In a moment, Alarista and Dùghall would see him through Dafril’s eyes. Dùghall would enter Dafril and pull his soul out and trap it in one of the tiny soul-mirrors that waited on the floor of the tent. And Hasmal would be saved—if he could just hold on until they could reach him.
“We found a way to make our own Mirror of Souls,” he whispered.
Dafril’s eyes narrowed, and he ran his thumb along the bloody edge of the knife. “Really? Tell me more.”
T
hey lugged the Mirror of Souls through the dark underpassages of the Citadel of the Gods, breathless, frightened, yet exhilarated, too. Kait had to fight the urge to shout, to scream defiance at the Dragons who went unaware about their business in the white streets above her head. We have it, she thought. We have it, and we’re going to get away with it, and we’re going to destroy you.
“How much farther?” Ry, the strongest of the three of them, carried most of the Mirror’s weight; he’d positioned the artifact with two of its petals resting on the small of his back and he gripped one petal in each hand. She and Ian followed him, balancing a tripod leg each. They seemed to Kait to be moving quickly, but they’d been in those dark passages for a long time anyway.
“Can you see a fork in the passageway ahead of us yet?” Ian asked.

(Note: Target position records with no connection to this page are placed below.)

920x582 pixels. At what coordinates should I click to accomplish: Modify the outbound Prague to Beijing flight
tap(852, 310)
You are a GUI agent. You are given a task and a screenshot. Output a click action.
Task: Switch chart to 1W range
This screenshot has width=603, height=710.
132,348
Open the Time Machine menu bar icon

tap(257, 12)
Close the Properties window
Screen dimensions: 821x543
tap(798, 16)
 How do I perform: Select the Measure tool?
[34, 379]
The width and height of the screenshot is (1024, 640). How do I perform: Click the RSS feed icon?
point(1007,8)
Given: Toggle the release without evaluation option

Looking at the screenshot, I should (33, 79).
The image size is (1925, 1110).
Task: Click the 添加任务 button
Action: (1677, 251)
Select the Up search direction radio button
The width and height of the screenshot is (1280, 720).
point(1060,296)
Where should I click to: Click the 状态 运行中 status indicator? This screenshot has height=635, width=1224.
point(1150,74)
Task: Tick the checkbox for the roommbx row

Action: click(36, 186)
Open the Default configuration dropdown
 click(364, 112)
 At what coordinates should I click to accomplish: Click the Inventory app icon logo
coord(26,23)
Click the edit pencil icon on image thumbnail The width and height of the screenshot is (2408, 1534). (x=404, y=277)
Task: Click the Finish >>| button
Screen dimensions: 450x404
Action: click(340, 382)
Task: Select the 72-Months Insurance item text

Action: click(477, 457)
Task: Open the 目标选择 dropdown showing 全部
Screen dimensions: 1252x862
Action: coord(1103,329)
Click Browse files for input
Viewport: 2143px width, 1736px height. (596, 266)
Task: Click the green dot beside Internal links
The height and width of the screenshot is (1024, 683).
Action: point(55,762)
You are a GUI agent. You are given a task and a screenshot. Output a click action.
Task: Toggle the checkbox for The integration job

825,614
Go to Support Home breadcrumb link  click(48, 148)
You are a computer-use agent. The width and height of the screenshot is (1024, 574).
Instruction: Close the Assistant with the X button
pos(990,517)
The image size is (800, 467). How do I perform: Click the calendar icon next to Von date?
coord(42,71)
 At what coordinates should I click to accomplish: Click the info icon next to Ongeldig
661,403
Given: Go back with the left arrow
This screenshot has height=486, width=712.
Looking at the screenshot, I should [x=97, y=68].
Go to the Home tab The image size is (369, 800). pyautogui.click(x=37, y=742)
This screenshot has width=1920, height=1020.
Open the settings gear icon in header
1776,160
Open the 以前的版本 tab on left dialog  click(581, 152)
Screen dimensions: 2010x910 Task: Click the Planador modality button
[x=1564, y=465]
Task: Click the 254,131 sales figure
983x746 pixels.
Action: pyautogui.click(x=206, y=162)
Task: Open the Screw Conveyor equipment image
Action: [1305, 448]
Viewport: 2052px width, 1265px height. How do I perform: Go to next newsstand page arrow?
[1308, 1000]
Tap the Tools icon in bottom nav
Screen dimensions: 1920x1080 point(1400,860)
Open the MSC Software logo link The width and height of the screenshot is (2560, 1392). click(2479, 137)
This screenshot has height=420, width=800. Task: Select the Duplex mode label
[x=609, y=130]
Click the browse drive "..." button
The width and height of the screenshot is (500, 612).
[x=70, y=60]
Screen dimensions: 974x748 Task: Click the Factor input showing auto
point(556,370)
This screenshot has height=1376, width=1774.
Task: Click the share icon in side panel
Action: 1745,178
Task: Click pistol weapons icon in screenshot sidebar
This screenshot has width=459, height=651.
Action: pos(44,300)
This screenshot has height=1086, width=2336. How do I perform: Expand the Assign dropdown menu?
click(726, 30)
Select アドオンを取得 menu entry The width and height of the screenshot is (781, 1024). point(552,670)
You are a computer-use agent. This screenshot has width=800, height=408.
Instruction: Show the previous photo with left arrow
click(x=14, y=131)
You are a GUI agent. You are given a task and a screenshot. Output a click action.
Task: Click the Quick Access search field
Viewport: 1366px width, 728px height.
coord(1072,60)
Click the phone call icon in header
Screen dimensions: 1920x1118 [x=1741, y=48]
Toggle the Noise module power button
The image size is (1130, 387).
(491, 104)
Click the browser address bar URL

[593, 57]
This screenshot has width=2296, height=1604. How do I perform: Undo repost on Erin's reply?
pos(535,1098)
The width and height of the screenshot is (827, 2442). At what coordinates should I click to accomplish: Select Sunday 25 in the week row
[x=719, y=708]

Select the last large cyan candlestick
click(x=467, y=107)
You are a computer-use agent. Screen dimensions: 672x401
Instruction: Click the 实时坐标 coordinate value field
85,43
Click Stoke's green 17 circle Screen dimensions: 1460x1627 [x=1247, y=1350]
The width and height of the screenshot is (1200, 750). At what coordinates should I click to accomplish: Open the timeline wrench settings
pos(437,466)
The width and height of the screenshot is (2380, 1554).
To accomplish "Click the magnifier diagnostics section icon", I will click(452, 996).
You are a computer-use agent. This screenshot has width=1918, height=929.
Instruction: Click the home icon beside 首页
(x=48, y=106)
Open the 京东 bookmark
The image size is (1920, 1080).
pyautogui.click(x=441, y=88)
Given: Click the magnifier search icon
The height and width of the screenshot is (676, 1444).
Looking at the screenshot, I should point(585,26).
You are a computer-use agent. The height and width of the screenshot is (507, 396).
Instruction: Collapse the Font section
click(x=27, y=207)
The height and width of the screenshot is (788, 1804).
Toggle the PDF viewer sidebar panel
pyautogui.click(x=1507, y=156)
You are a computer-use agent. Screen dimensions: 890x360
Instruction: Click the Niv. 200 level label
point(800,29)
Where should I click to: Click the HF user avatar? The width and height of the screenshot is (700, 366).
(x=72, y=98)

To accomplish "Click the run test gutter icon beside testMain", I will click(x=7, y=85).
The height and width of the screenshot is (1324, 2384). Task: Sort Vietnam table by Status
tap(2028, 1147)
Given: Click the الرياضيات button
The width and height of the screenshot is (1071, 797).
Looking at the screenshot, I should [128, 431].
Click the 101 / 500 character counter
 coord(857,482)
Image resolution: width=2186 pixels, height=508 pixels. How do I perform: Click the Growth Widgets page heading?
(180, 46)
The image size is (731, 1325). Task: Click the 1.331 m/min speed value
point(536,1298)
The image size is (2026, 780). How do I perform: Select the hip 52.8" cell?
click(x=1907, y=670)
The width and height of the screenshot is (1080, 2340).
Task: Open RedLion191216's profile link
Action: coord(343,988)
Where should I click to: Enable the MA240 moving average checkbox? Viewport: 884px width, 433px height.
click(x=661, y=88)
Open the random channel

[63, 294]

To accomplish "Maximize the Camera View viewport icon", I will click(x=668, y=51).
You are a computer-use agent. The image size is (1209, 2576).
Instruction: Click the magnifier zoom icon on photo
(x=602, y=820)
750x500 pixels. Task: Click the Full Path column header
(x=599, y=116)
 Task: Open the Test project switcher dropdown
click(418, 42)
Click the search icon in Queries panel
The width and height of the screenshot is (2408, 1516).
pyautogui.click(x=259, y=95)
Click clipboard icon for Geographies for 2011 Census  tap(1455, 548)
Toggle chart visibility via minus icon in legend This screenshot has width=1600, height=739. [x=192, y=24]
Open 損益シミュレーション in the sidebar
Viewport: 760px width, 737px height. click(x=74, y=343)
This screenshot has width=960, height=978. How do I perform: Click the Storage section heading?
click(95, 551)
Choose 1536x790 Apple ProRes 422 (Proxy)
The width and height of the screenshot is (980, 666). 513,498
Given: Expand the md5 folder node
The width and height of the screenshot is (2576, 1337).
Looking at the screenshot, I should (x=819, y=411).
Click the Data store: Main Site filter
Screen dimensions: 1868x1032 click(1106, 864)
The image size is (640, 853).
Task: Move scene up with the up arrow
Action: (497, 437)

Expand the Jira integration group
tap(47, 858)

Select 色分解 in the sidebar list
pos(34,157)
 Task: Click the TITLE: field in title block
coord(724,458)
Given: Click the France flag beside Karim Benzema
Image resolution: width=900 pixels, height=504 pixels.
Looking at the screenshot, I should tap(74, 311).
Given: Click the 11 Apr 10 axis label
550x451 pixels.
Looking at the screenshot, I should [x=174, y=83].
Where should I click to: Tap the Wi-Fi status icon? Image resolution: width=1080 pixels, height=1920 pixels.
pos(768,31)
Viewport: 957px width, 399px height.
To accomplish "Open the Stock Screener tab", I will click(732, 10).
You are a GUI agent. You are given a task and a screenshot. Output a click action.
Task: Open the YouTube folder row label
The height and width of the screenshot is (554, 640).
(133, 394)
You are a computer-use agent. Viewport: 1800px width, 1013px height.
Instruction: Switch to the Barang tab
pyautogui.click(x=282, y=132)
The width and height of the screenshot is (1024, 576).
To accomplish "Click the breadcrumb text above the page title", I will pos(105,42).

“It goes off in three directions.”
“We’ll take the left corridor. The passage will start rising immediately and branch again. The right branch comes out in a guardhouse at the Citadel’s service gate. We’ll have to kill the guard, but my friend and his carriage will be parked behind the stables across the street.”
“I can already smell outside air,” Kait said.
She saw Ry nod. “I do, too.”
The picked up their pace until they were running. It was an unconscious action born of fear and anticipation, but it was dangerous, too. Hurrying, their breathing became louder and their attention too focused on the simple mechanics of not falling down while carrying their burden. “We have to slow down,” Kait said, pulling backward on her leg of the tripod.